Details



Externe links:

Justel
Reflex
Staatsblad pdf



Titel:

26 JANUARI 2012. - Koninklijk besluit tot vaststelling van de opzeggingstermijnen voor de ondernemingen die onder het Paritair Comité voor de ijzernijverheid ressorteren (PC 104)



Inhoudstafel:


Art. 1-9



Deze tekst heeft de volgende tekst(en) gewijzigd:

2007012309 



Uitvoeringsbesluit(en):



Artikels:

Artikel 1. Dit besluit is van toepassing op de werkgevers en op de werklieden van de ondernemingen die onder het Paritair Comité voor de ijzernijverheid ressorteren.

Art.2. Voor de toepassing van dit besluit, verstaat men onder werklieden, de werklieden en de werksters, met inbegrip van diegenen waarop artikel 65/1 van de wet van 3 juli 1978 betreffende de arbeidsovereenkomsten van toepassing is.
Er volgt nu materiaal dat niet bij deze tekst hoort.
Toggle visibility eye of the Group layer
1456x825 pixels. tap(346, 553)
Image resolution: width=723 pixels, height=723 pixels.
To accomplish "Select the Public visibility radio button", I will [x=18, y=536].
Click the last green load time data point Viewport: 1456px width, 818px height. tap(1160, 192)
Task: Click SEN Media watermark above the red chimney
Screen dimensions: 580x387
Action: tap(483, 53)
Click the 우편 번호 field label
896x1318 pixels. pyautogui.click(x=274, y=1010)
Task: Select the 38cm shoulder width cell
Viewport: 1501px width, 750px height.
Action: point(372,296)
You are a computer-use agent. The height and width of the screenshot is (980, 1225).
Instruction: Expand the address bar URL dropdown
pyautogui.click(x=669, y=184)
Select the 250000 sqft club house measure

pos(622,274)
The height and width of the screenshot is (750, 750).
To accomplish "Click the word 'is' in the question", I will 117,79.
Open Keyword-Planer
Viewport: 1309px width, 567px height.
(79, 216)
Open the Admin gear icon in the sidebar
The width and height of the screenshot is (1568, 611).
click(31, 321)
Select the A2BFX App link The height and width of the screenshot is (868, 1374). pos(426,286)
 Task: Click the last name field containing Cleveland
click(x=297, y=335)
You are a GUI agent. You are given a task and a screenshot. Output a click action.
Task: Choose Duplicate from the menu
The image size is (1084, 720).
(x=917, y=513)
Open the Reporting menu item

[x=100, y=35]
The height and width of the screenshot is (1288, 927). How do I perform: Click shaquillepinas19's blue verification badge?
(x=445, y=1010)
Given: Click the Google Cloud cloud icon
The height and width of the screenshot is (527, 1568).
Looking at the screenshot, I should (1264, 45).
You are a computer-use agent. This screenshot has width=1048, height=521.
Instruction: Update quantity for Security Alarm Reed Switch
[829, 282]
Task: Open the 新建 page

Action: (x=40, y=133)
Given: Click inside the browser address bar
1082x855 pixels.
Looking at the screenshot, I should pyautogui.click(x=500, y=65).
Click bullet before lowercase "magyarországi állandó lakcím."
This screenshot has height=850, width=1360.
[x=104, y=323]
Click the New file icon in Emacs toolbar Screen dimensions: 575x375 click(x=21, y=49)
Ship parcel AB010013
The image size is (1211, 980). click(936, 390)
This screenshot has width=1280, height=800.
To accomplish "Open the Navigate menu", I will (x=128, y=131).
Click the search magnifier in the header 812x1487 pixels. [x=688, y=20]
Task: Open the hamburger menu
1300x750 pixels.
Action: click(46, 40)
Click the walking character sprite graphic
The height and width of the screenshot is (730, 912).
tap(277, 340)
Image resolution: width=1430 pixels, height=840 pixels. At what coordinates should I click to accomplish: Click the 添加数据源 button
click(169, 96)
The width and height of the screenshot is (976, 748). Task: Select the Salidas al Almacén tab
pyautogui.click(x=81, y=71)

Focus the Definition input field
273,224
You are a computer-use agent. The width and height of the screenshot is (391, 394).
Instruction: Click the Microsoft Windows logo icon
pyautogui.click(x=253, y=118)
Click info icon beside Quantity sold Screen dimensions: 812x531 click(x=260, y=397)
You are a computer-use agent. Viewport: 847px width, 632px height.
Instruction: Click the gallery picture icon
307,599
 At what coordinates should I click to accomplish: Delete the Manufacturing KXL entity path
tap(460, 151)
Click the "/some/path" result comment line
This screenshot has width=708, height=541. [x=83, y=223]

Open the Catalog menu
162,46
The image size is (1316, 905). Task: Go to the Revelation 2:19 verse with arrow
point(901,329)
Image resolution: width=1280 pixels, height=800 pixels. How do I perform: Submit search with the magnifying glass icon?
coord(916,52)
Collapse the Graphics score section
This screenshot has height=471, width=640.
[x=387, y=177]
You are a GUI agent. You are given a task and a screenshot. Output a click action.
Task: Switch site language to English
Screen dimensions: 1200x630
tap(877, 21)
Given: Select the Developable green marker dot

Art.3. In afwijking van de bepalingen van artikel 59, tweede en derde lid, van de wet van 3 juli 1978 betreffende de arbeidsovereenkomsten wordt de te geven opzeggingstermijn bij het beëindigen van de arbeidsovereenkomst voor werklieden, gesloten voor onbepaalde tijd, vastgesteld op :
  - achtentwintig dagen wanneer de opzegging van de werkgever uitgaat en drie dagen wanneer de opzegging van de werknemer uitgaat wat de werklieden betreft die minder dan zes maanden anciënniteit in de onderneming tellen;
  - tweeënveertig dagen wanneer de opzegging van de werkgever uitgaat en veertien dagen wanneer de opzegging van de werknemer uitgaat wat de werklieden betreft die tussen zes maanden en minder dan vijf jaren anciënniteit in de onderneming tellen;
  - negenenveertig dagen wanneer de opzegging van de werkgever uitgaat en veertien dagen wanneer de opzegging van de werknemer uitgaat wat de werklieden betreft die tussen vijf en minder dan tien jaren anciënniteit in de onderneming tellen;
  - zevenenzeventig dagen wanneer de opzegging van de werkgever uitgaat en eenentwintig dagen wanneer de opzegging van de werknemer uitgaat wat de werklieden betreft die tussen tien en minder dan vijftien jaren anciënniteit in de onderneming tellen;
  - honderdentwaalf dagen wanneer de opzegging van de werkgever uitgaat en achtentwintig dagen wanneer de opzegging van de werknemer uitgaat wat de werklieden betreft die tussen vijftien en minder dan twintig jaren anciënniteit in de onderneming tellen;
  - honderd drieëndertig dagen wanneer de opzegging van de werkgever uitgaat en achtentwintig dagen wanneer de opzegging van de werknemer uitgaat wat de werklieden betreft die tussen twintig en minder dan vijfentwintig jaren anciënniteit in de onderneming tellen;
  - honderd achtenzestig dagen wanneer de opzegging van de werkgever uitgaat en vijfendertig dagen wanneer de opzegging van de werknemer uitgaat wat de werklieden betreft die vijfentwintig of meer jaren anciënniteit in de onderneming tellen.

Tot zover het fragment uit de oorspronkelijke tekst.